Wood study stirs call for innovation

A recent study of timber supply in Coos County has come up with a surprising conclusion: There may not be enough wood available in the region.

The study, prepared by Landvest as a project of the Coos County Economic Action Plan, focuses on the availability of low-grade wood in a 75-mile radius of Berlin.

The study stems from concern about future logging activity in the Northern Forest, which was spurred by the closure of Wausau Paper, Groveton Paperboard and the Nexfor Fraser pulp mill, all heavy consumers of low-grade pulp wood. Nexfor Fraser alone accounted for 1 million tons annually.

“We’re trying to replace our pulp and paper industry,” said Peter Riviere, project facilitator and executive director of Coos County Economic Council. “We needed to be informed by accurate data.”

A 50-year model incorporating present stock, growth rate, species, terrain constraints and land use and ownership estimated a baseline annual harvest of 4.6 million tons. That breaks down into 3.6 million tons of low-grade logs, tops and branches, and about 1.7 million tons of high-grade logs used for lumber, furniture and veneer.

Existing users — pulp mills and biomass power plants — absorb almost 2.9 million tons annually already, leaving an estimated 640,000 tons available. Proposed users, including a Berlin pellet mill not included in the report, could require 1.5 million tons. Therein lies the problem. Pulling wood from outside the 75-mile radius could prove too expensive and make projects economically unfeasible.

Other proposed users include power plants, a wood boiler at the Gorham paper mill and wood pellet plants in Whitefield as well as in Island Pond, Vt.

According to Alan McLain — a Berlin native and former paper mill worker who’s principal in Greenovia LLC, the company building the Berlin pellet mill — “to start, we’re going to use about 200,000 tons,” he said. “In the next phase, we’ll double that.”

McLain had the idea for a local pellet mill several years ago and was in the process of developing a business plan when he met Albrecht Von Sydow, a German native and owner of Woodstone USA LLC. Woodstone owns a plant in Holland, Mich., and is planning to build one in Moreau, N.Y., as well as Berlin. Slated to break ground in early 2009, the Berlin facility is expected to employ 30 to 35 workers.

McLain is also investigating large-scale wood boiler systems for industrial and commercial use.

Jeff Hayes, assistant director of North Country Council and co-facilitator of the Coos plan, said he sees the wood availability report as reinforcing the desirability of smaller-scale projects. The proposed Clean Power Plant, a 30-megawatt biomass plant to be located in Berlin, will require about 200,000 tons per year.

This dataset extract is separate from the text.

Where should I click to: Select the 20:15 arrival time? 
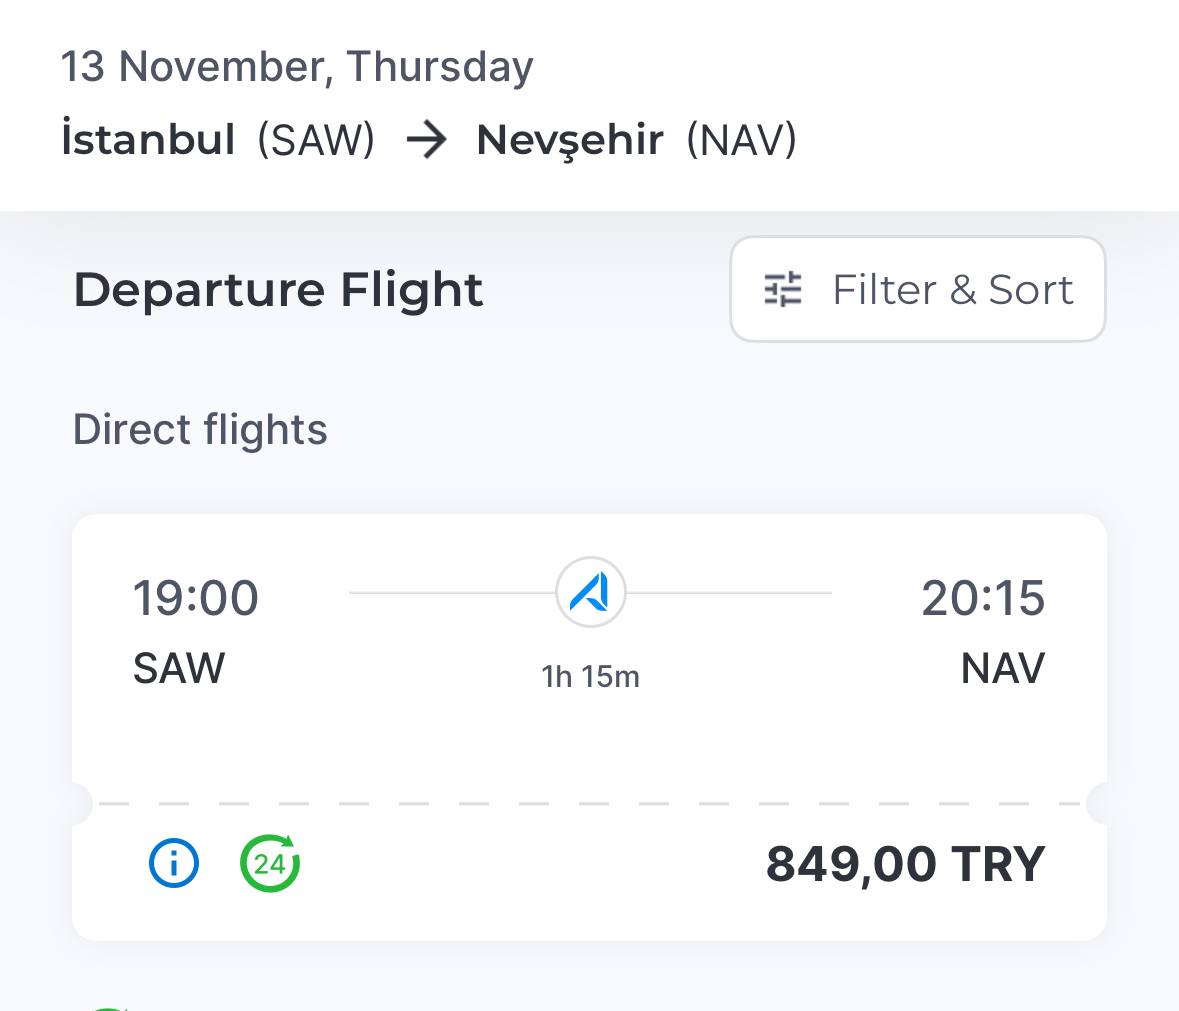coord(982,598)
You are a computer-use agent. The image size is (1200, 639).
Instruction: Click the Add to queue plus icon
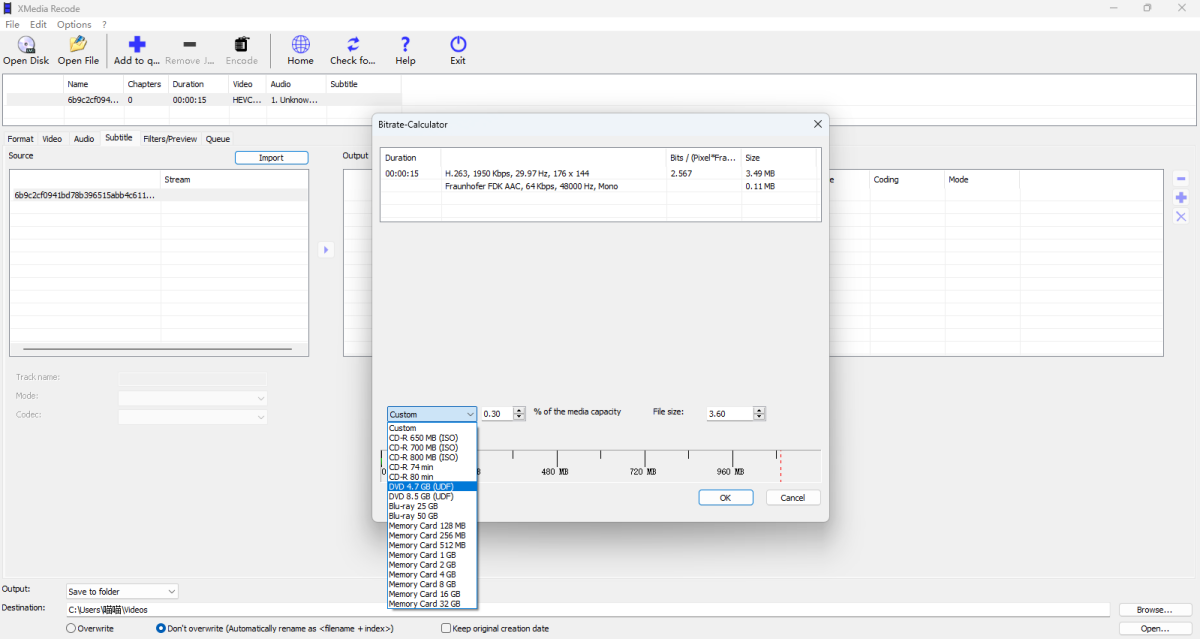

An earlier proposed 100-megawatt plant in Groveton, pulled due to lack of transmission line capacity, would have required at least three times as much wood.

The Clean Power Plant is currently in the queue to go on the power grid behind Granite Reliable Power’s proposed Coos wind farm project.

Nevertheless, said Hayes, it’s important to consider “what’s the highest and best use of the resource.” Hayes aid that, while biomass plants absorb low-grade wood and could provide some local energy savings, value-added uses need to be considered. “We need to innovate,” he said. According to Hayes, there are only eight wood products manufacturing companies in Coos County, out of 33 in the state.

Riviere agreed with Hayes’s assessment. “It’s a finite resource,” he said. “The report took the hot air out of the balloon.”

Riviere is leading the charge on another task assigned a high priority in the plan: development of a tech transfer laboratory for wood product innovation. New products and processes developed by forest product laboratories in Madison, Wis., and at the University of Maine would be evaluated for commercialization potential.

Riviere and Katherine Eneguess, president of White Mountains Community College, are working on finding one or more graduate-level academic partners. Their vision is that graduate students will refine existing research and identify which products are commercially feasible. Typical research projects include engineered wood products, biorefining, adhesives and wood preservation techniques.

The tech transfer lab would then help match entrepreneurs with investors and bring the products to market. An incubator and business support also may be offered, along the lines of the Dartmouth Regional Technology Center in Lebanon.

Riviere also said he hopes to work with the Northern Forest Center’s educational collaborative, a four-state regional approach to forest management and development.

“They’re looking at a higher efficiency use of the wood resource,” Riviere said.